13. Assisting Supplier in organization and education. The same is true with respect to the second of the requested assignments, assisting the Supplier’s with education and organization. Although these activities could be said to be in the Bank’s interests in minimizing the Bank’s transaction costs, the main point of the exercise is to affect the negotiations between the Supplier and the Supplier’s customers, which could give rise to the same differing interests with the Bank as the actual negotiation and drafting of the lease documents. For instance, when training the Supplier’s employees, the lawyer would have to decide whether to instruct employees to negotiate credit terms aggressively (for the Bank’s benefit) or to relax credit terms to obtain the customer’s prompt acceptance (for the Supplier’s benefit). Yet here, too, we do not believe that the conflict is necessarily non-consentable. As before, if inquirer reasonably believes that inquirer will be able to “provide competent and diligent representation” to the Supplier in this matter and to the Bank in unrelated matters, and if both clients give informed consent confirmed in writing, the inquirer is ethically permitted to provide this assistance to Supplier while continuing to represent the Bank in other matters.

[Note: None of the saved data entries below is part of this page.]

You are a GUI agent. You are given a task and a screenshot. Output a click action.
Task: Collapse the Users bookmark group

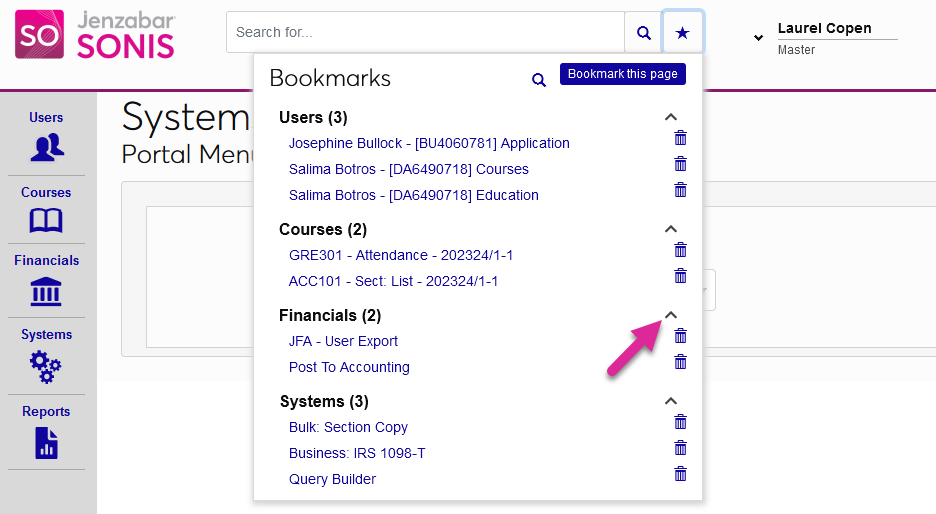click(x=671, y=117)
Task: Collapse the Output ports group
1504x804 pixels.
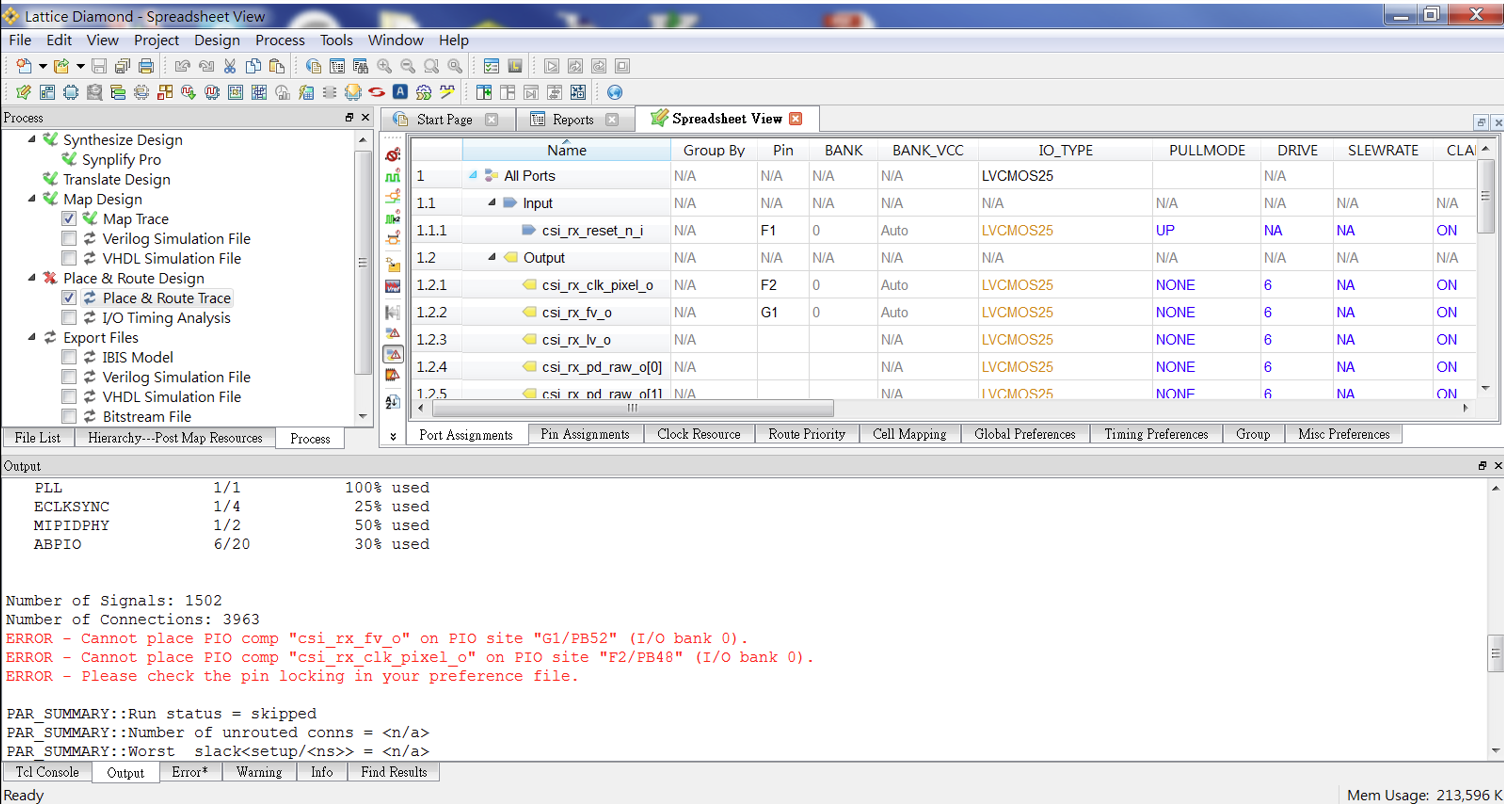Action: pos(492,258)
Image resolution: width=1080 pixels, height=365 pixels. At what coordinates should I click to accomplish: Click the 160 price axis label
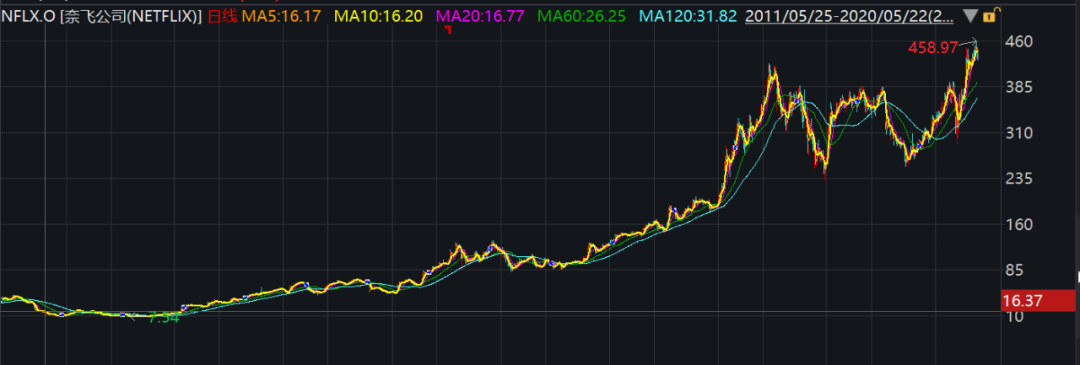click(1019, 225)
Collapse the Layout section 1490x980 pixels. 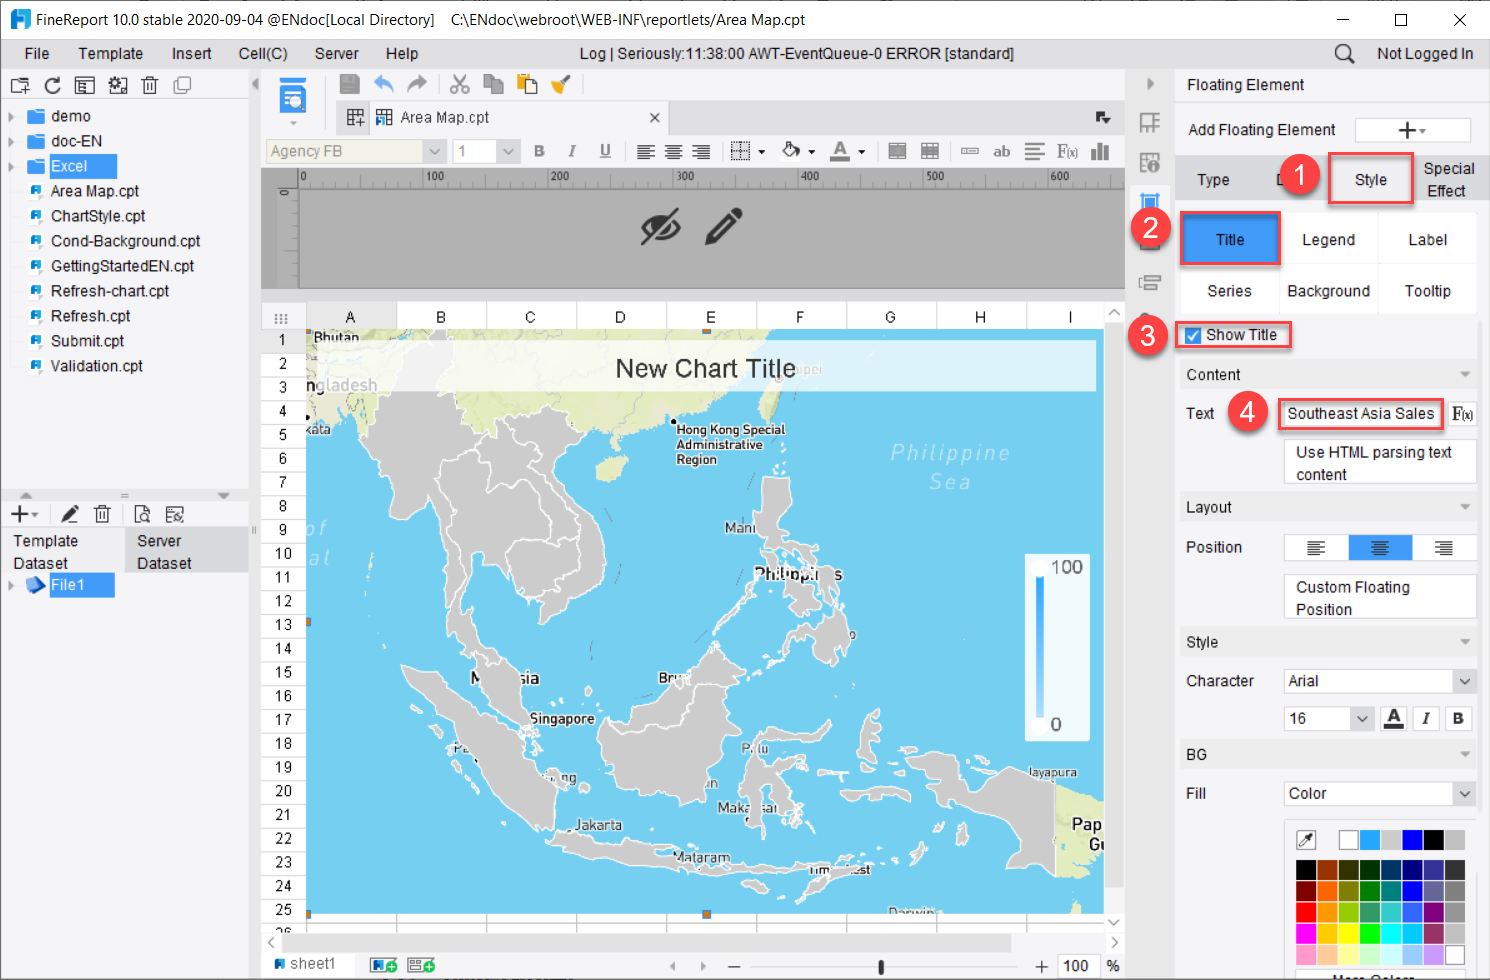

14. Working on Supplier transactions outside of Bank program.
The inquirer’s representation of the Supplier in matters not involving the Bank would not raise any special conflict issues apart from those we discuss above. To the extent that inquirer needs to obtain the Bank’s consent to conflicts arising out of any future representations of the Bank adverse to the Supplier, the extent of the representation of the Supplier may be material to any consent.
15. A lawyer who has previously represented a bank in connection with an equipment vendor financing program may later represent the equipment vendor regarding the vendor’s participation in the financing program while continuing to represent the bank on unrelated matters, provided the lawyer obtains the informed consent of each client, confirmed in writing. (27-10)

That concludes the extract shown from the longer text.